A jurisprudência tem afirmado que, para sedimentar a confiança é necessário o decurso de um prazo de, por exemplo, de sete anos (Acórdão do Tribunal da Relação de Lisboa de 24.1.2008, Ezaguy Martins, 10615/2007) ou de dez anos (Acórdão do Tribunal da Relação de Lisboa de 9.12.2014, Gouveia Barros, 414/12).
Ora, no caso em apreço, o guincho está instalado pela autora desde 2001, fazendo sentido a sua instalação num prédio sem elevador, tratando-se de um quarto andar.
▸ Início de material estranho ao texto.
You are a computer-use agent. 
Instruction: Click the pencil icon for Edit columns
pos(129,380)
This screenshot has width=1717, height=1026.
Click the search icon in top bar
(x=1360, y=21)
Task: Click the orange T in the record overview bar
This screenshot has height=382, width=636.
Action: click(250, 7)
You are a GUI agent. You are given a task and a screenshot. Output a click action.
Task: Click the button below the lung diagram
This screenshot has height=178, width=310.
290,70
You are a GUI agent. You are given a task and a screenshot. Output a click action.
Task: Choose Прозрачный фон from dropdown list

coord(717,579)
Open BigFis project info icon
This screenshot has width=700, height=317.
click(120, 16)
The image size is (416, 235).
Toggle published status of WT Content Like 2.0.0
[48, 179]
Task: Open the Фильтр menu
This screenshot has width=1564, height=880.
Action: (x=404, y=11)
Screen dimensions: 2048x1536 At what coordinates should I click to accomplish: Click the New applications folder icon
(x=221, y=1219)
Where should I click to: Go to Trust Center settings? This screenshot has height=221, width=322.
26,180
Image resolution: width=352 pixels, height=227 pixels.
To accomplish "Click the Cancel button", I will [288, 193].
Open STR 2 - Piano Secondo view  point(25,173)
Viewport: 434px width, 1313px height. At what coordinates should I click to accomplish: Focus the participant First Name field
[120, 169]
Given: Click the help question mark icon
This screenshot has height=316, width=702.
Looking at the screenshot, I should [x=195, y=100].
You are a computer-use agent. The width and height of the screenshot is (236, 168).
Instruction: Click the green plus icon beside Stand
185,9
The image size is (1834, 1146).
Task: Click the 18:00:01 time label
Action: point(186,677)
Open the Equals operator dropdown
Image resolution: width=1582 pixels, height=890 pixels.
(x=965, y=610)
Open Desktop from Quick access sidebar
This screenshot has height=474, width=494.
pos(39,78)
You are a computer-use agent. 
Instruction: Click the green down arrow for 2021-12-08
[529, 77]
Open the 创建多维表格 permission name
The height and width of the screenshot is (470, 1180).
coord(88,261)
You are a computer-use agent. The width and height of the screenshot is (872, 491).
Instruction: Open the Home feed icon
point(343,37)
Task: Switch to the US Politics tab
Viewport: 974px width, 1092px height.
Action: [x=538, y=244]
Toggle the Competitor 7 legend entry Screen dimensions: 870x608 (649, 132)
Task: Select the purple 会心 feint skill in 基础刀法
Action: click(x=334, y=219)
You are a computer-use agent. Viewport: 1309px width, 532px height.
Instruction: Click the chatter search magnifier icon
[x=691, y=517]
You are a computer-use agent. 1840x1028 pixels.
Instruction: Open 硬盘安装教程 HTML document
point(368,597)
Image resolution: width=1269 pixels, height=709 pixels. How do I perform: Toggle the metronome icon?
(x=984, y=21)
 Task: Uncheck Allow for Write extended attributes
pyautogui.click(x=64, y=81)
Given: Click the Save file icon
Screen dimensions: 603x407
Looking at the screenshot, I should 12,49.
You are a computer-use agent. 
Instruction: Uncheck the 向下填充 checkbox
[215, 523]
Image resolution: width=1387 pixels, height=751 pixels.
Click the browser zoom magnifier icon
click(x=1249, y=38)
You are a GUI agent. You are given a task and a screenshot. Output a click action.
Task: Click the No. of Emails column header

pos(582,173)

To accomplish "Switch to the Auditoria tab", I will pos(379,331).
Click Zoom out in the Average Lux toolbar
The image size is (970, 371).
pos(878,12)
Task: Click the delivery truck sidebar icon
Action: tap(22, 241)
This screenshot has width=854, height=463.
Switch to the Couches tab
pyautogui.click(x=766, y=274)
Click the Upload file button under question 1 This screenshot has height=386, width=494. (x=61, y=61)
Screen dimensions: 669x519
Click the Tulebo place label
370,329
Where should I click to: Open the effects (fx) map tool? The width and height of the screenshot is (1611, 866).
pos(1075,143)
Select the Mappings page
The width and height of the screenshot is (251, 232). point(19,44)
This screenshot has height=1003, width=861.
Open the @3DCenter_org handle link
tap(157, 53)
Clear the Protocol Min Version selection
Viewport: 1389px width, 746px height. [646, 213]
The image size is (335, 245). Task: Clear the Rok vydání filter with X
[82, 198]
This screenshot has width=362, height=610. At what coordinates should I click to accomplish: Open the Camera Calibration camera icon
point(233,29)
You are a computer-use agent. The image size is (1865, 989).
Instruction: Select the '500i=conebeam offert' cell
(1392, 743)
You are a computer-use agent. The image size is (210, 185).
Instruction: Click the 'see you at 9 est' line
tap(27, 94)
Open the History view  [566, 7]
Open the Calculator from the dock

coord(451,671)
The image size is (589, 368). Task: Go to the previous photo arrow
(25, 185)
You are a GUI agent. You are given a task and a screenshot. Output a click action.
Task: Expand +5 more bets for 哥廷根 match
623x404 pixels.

É certo que a instalação do mesmo demandava autorização dos demais condóminos, nos termos do art. 1425º, nº1, do CC, e que a mesma não foi obtida.
Porém, o longo período de inação dos condóminos gerou a confiança justificada da autora de que a utilização do guincho era pacífica, sendo divisável um investimento de confiança por parte da autora a partir do momento em que a autora passou a utilizar a fração como alojamento local, contexto em que a utilização do guincho ganhou maior centralidade.
A eventualidade da queda de uma mala de viagem (facto 21) não prejudica a utilização, pelos demais condóminos, das partes comuns (cf. art. 1425º, nº7, do CC). Trata-se de um risco de ocorrência muito invulgar, que em nada difere do risco social de, por exemplo, queda de um objeto de uma varanda sobre um comum transeunte. De todo o modo, é um risco que pode ser eliminado com a tomada das devidas precauções.
Termos em que se conclui que a pretensão dos réus em obrigar a autora a retirar o guincho está neutralizada pelo abuso de direito na modalidade da supressio.

DECISÃO
Pelo exposto, acorda-se em julgar a apelação parcialmente procedente e, em consequência, revoga-se o dispositivo da alínea b) da sentença, julgando-se a reconvenção totalmente improcedente.
Custas pela apelante e pelos apelados na vertente de custas de parte na proporção de 2/3 e 1/3, respetivamente (Artigos 527º, nºs 1 e 2, 607º, nº6 e 663º, nº2, do Código de Processo Civil).

Lisboa, 8.10.2019
Luís Filipe Sousa
Carla Câmara
Higina Castelo
                                            

[1] Abrantes Geraldes, Recursos no Novo Código de Processo Civil, Almedina, 2013, pp. 84-85.
[2] Abrantes Geraldes, Op. Cit., p. 87.
Conforme se refere no Acórdão do Supremo Tribunal de Justiça de 7.7.2016, Gonçalves Rocha, 156/12, «Efetivamente, e como é entendimento pacífico e consolidado na doutrina e na Jurisprudência, não é lícito invocar nos recursos questões que não tenham sido objeto de apreciação da decisão recorrida, pois os recursos são meros meios de impugnação das decisões judiciais pelos quais se visa a sua reapreciação e consequente alteração e/ou revogação». No mesmo sentido, cf. Acórdãos do Supremo Tribunal de Justiça de 4.10.2007, Simas Santos, 07P2433, de 9.4.2015, Silva Miguel, 353/13, da Relação de Lisboa de 22.1.2019, José Capacete, 15420/18.
[3] Redação alterada segundo decisão infra. Redação anterior: « 22.       As malas de viagem, ao serem transportadas pelo guincho balançam e vão batendo na caixa das escadas, provocando estragos, além de existir o risco de poderem cair e magoar alguém que esteja a passar.»